• [Exercise instructions]: Output the entries below without any alteration.

• [Records provided]:
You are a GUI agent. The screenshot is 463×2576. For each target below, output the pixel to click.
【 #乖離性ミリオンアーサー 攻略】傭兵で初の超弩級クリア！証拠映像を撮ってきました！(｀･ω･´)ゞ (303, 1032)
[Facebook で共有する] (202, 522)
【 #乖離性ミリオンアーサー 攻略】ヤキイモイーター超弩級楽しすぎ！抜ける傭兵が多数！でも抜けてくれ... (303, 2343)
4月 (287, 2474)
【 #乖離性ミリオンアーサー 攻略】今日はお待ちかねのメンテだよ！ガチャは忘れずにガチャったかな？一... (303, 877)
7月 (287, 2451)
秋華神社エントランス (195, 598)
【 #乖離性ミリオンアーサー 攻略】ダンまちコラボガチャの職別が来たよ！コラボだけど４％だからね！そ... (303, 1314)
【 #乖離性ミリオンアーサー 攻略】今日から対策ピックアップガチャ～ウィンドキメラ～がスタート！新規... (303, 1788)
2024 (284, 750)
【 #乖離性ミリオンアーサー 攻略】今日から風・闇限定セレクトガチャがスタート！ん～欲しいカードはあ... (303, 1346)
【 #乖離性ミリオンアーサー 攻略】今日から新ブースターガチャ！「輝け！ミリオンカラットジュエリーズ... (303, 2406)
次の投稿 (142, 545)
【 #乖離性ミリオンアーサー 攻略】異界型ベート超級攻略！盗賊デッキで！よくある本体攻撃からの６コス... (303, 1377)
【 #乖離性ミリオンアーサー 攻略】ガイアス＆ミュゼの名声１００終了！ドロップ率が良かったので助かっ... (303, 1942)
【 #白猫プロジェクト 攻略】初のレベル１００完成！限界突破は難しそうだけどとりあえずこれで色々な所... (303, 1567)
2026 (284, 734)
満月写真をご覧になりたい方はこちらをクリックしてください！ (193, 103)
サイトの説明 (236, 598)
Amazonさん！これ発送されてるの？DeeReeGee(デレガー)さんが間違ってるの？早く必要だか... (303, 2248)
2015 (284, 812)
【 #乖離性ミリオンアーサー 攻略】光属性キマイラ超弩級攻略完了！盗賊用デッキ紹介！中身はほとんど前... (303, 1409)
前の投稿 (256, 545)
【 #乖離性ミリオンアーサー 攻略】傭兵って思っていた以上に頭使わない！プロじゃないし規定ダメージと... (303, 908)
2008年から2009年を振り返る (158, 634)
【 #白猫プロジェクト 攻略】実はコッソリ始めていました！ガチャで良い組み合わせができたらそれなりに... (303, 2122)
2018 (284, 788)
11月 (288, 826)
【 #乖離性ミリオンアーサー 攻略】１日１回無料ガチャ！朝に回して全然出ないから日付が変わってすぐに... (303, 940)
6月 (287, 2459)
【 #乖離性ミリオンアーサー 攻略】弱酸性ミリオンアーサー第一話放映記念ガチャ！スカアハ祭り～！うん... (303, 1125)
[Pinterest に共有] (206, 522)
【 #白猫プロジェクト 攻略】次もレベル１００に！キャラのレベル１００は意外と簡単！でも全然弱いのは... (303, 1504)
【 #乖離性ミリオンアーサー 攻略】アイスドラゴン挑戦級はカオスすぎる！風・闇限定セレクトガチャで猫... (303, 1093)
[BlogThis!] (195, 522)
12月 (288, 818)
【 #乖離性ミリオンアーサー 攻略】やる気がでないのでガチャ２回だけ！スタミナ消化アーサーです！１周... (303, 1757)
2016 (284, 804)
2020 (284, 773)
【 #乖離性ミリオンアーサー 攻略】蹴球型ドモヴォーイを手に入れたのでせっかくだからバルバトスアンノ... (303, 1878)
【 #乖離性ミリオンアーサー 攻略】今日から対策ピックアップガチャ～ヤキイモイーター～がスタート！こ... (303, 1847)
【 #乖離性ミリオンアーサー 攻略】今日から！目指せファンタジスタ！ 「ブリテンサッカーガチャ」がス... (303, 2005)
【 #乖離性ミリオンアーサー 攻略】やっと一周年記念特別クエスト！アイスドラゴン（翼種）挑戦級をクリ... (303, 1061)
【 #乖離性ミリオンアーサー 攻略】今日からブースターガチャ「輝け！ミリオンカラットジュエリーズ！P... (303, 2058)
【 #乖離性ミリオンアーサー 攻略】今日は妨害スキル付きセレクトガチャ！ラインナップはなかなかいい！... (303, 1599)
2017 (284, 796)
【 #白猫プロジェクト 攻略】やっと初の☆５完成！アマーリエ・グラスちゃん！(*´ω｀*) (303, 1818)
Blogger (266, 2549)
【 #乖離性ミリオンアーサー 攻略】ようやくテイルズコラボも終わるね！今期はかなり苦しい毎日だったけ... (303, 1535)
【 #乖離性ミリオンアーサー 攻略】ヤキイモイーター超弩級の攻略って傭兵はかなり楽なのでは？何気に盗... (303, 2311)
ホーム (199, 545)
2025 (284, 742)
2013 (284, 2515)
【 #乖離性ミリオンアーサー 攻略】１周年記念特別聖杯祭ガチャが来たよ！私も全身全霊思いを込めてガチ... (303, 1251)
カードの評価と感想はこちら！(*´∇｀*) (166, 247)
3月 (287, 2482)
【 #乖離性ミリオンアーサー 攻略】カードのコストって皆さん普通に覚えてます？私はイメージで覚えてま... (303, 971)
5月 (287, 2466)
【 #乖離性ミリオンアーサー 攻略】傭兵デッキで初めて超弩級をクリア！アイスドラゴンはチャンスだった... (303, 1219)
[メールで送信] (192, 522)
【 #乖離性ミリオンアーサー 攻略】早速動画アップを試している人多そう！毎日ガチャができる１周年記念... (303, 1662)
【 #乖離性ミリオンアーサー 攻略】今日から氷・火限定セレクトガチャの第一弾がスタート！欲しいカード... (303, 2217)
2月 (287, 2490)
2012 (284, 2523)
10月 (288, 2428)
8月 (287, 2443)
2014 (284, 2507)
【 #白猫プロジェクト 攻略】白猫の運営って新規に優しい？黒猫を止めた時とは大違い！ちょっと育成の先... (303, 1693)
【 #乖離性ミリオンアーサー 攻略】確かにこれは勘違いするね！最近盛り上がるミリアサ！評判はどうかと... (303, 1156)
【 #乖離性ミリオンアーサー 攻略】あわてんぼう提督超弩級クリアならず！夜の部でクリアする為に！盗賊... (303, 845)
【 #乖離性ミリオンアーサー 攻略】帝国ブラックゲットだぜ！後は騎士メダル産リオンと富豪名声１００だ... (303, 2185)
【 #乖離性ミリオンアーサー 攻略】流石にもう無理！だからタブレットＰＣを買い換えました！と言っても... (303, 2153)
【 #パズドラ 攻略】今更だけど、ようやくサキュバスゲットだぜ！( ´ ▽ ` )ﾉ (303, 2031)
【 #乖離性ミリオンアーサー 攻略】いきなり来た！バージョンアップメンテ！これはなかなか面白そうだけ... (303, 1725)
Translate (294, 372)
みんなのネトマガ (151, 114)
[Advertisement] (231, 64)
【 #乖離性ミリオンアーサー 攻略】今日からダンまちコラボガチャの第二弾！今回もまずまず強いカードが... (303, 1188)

• [Answer below]:
You are a GUI agent. The screenshot is 463×2576. For each target below, output the pixel to click.
【 #乖離性ミリオンアーサー 攻略】傭兵で初の超弩級クリア！証拠映像を撮ってきました！(｀･ω･´)ゞ (303, 1032)
[Facebook で共有する] (202, 522)
【 #乖離性ミリオンアーサー 攻略】ヤキイモイーター超弩級楽しすぎ！抜ける傭兵が多数！でも抜けてくれ... (303, 2343)
4月 (287, 2474)
【 #乖離性ミリオンアーサー 攻略】今日はお待ちかねのメンテだよ！ガチャは忘れずにガチャったかな？一... (303, 877)
7月 (287, 2451)
秋華神社エントランス (195, 598)
【 #乖離性ミリオンアーサー 攻略】ダンまちコラボガチャの職別が来たよ！コラボだけど４％だからね！そ... (303, 1314)
【 #乖離性ミリオンアーサー 攻略】今日から対策ピックアップガチャ～ウィンドキメラ～がスタート！新規... (303, 1788)
2024 (284, 750)
【 #乖離性ミリオンアーサー 攻略】今日から風・闇限定セレクトガチャがスタート！ん～欲しいカードはあ... (303, 1346)
【 #乖離性ミリオンアーサー 攻略】今日から新ブースターガチャ！「輝け！ミリオンカラットジュエリーズ... (303, 2406)
次の投稿 (142, 545)
【 #乖離性ミリオンアーサー 攻略】異界型ベート超級攻略！盗賊デッキで！よくある本体攻撃からの６コス... (303, 1377)
【 #乖離性ミリオンアーサー 攻略】ガイアス＆ミュゼの名声１００終了！ドロップ率が良かったので助かっ... (303, 1942)
【 #白猫プロジェクト 攻略】初のレベル１００完成！限界突破は難しそうだけどとりあえずこれで色々な所... (303, 1567)
2026 (284, 734)
満月写真をご覧になりたい方はこちらをクリックしてください！ (193, 103)
サイトの説明 (236, 598)
Amazonさん！これ発送されてるの？DeeReeGee(デレガー)さんが間違ってるの？早く必要だか... (303, 2248)
2015 (284, 812)
【 #乖離性ミリオンアーサー 攻略】光属性キマイラ超弩級攻略完了！盗賊用デッキ紹介！中身はほとんど前... (303, 1409)
前の投稿 (256, 545)
【 #乖離性ミリオンアーサー 攻略】傭兵って思っていた以上に頭使わない！プロじゃないし規定ダメージと... (303, 908)
2008年から2009年を振り返る (158, 634)
【 #白猫プロジェクト 攻略】実はコッソリ始めていました！ガチャで良い組み合わせができたらそれなりに... (303, 2122)
2018 (284, 788)
11月 (288, 826)
【 #乖離性ミリオンアーサー 攻略】１日１回無料ガチャ！朝に回して全然出ないから日付が変わってすぐに... (303, 940)
6月 (287, 2459)
【 #乖離性ミリオンアーサー 攻略】弱酸性ミリオンアーサー第一話放映記念ガチャ！スカアハ祭り～！うん... (303, 1125)
[Pinterest に共有] (206, 522)
【 #白猫プロジェクト 攻略】次もレベル１００に！キャラのレベル１００は意外と簡単！でも全然弱いのは... (303, 1504)
【 #乖離性ミリオンアーサー 攻略】アイスドラゴン挑戦級はカオスすぎる！風・闇限定セレクトガチャで猫... (303, 1093)
[BlogThis!] (195, 522)
12月 (288, 818)
【 #乖離性ミリオンアーサー 攻略】やる気がでないのでガチャ２回だけ！スタミナ消化アーサーです！１周... (303, 1757)
2016 (284, 804)
2020 (284, 773)
【 #乖離性ミリオンアーサー 攻略】蹴球型ドモヴォーイを手に入れたのでせっかくだからバルバトスアンノ... (303, 1878)
【 #乖離性ミリオンアーサー 攻略】今日から対策ピックアップガチャ～ヤキイモイーター～がスタート！こ... (303, 1847)
【 #乖離性ミリオンアーサー 攻略】今日から！目指せファンタジスタ！ 「ブリテンサッカーガチャ」がス... (303, 2005)
【 #乖離性ミリオンアーサー 攻略】やっと一周年記念特別クエスト！アイスドラゴン（翼種）挑戦級をクリ... (303, 1061)
【 #乖離性ミリオンアーサー 攻略】今日からブースターガチャ「輝け！ミリオンカラットジュエリーズ！P... (303, 2058)
【 #乖離性ミリオンアーサー 攻略】今日は妨害スキル付きセレクトガチャ！ラインナップはなかなかいい！... (303, 1599)
2017 (284, 796)
【 #白猫プロジェクト 攻略】やっと初の☆５完成！アマーリエ・グラスちゃん！(*´ω｀*) (303, 1818)
Blogger (266, 2549)
【 #乖離性ミリオンアーサー 攻略】ようやくテイルズコラボも終わるね！今期はかなり苦しい毎日だったけ... (303, 1535)
【 #乖離性ミリオンアーサー 攻略】ヤキイモイーター超弩級の攻略って傭兵はかなり楽なのでは？何気に盗... (303, 2311)
ホーム (199, 545)
2025 (284, 742)
2013 (284, 2515)
【 #乖離性ミリオンアーサー 攻略】１周年記念特別聖杯祭ガチャが来たよ！私も全身全霊思いを込めてガチ... (303, 1251)
カードの評価と感想はこちら！(*´∇｀*) (166, 247)
3月 (287, 2482)
【 #乖離性ミリオンアーサー 攻略】カードのコストって皆さん普通に覚えてます？私はイメージで覚えてま... (303, 971)
5月 (287, 2466)
【 #乖離性ミリオンアーサー 攻略】傭兵デッキで初めて超弩級をクリア！アイスドラゴンはチャンスだった... (303, 1219)
[メールで送信] (192, 522)
【 #乖離性ミリオンアーサー 攻略】早速動画アップを試している人多そう！毎日ガチャができる１周年記念... (303, 1662)
【 #乖離性ミリオンアーサー 攻略】今日から氷・火限定セレクトガチャの第一弾がスタート！欲しいカード... (303, 2217)
2月 (287, 2490)
2012 (284, 2523)
10月 (288, 2428)
8月 (287, 2443)
2014 (284, 2507)
【 #白猫プロジェクト 攻略】白猫の運営って新規に優しい？黒猫を止めた時とは大違い！ちょっと育成の先... (303, 1693)
【 #乖離性ミリオンアーサー 攻略】確かにこれは勘違いするね！最近盛り上がるミリアサ！評判はどうかと... (303, 1156)
【 #乖離性ミリオンアーサー 攻略】あわてんぼう提督超弩級クリアならず！夜の部でクリアする為に！盗賊... (303, 845)
【 #乖離性ミリオンアーサー 攻略】帝国ブラックゲットだぜ！後は騎士メダル産リオンと富豪名声１００だ... (303, 2185)
【 #乖離性ミリオンアーサー 攻略】流石にもう無理！だからタブレットＰＣを買い換えました！と言っても... (303, 2153)
【 #パズドラ 攻略】今更だけど、ようやくサキュバスゲットだぜ！( ´ ▽ ` )ﾉ (303, 2031)
【 #乖離性ミリオンアーサー 攻略】いきなり来た！バージョンアップメンテ！これはなかなか面白そうだけ... (303, 1725)
Translate (294, 372)
みんなのネトマガ (151, 114)
[Advertisement] (231, 64)
【 #乖離性ミリオンアーサー 攻略】今日からダンまちコラボガチャの第二弾！今回もまずまず強いカードが... (303, 1188)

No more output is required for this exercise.